Scarlett Raven (born 1986) is an English painter who paints impressionism paintings using a style called Augmented reality.

Early life and education

She is the daughter of the musician Raphael Ravenscroft, most known for his saxophone riff in the song "Baker Street" by Gerry Rafferty, and author S.C. Cunningham, who writes suspense thrillers and children's books. She is the granddaughter of Trevor Ravenscroft, who wrote the occult book The Spear of Destiny in 1972.

Raven studied fine art at Central St Martins in London.

Career
Raven began as a fine artist, choosing paint and canvas as her primary medium, but now identifies as an Augmentist. She paints Impressionism, but uses augmented reality to reveal a richer experience behind the creation of each painting.

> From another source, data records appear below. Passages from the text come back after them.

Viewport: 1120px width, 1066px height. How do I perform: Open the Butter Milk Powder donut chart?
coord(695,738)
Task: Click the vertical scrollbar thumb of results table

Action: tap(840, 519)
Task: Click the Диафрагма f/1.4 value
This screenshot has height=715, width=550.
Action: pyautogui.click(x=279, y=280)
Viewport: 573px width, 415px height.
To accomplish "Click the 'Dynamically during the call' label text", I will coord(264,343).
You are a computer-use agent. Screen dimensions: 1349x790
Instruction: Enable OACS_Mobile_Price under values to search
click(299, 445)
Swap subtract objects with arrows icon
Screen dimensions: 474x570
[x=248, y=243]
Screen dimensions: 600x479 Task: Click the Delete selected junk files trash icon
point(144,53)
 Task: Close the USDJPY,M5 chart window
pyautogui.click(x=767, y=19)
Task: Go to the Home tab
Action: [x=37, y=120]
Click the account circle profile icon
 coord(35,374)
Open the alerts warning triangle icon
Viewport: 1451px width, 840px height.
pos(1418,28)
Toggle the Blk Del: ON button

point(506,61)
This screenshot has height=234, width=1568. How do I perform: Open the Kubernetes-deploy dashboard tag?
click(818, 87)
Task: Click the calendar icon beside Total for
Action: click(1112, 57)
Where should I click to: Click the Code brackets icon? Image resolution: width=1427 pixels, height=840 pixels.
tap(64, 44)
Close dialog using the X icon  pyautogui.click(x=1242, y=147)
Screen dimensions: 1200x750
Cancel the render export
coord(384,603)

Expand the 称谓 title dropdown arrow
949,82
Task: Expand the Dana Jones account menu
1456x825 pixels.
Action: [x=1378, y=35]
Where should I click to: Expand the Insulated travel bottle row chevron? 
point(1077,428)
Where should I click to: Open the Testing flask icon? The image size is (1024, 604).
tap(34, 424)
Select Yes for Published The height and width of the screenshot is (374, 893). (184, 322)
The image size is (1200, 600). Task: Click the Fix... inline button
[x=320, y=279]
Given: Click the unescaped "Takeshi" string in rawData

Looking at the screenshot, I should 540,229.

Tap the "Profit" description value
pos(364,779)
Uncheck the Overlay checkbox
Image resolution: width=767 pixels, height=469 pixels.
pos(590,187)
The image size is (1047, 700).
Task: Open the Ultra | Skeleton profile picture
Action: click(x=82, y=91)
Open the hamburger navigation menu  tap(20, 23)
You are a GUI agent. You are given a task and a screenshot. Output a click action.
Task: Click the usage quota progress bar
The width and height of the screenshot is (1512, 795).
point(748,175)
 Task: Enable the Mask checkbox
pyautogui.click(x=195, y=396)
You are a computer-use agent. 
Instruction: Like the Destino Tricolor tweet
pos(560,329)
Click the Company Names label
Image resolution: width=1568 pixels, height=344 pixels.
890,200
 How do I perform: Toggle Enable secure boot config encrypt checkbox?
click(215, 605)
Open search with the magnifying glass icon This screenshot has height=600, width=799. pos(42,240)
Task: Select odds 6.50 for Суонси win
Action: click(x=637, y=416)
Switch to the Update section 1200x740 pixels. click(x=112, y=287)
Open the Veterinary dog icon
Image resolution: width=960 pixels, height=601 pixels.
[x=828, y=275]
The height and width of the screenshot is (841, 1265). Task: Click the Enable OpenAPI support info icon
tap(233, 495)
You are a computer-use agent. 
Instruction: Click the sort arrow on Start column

Raven's original works have been purchased by notable personalities including Orlando Bloom, Take That band member Mark Owen, and Jim Beach, manager of rock group Queen.

Raven's approach has developed a body of work that takes the visual element of a painting beyond the canvas through the use of augmented reality. Augmented Reality allows an immersive experience of her art. It enables Raven to document the creative journey and offers a new method of artistic expression. The concept Raven has pioneered has been described as bridging a gap between digital and tangible art and she is now considered by some as the World's First Augmented Reality Fine Artist.

Augmentism 

In 2012, Raven used her body as a canvas to create a stop-motion film, the film documented her painting process. Speaking on the film, Raven said she "liked the idea that art in analogue form could embrace a digital medium."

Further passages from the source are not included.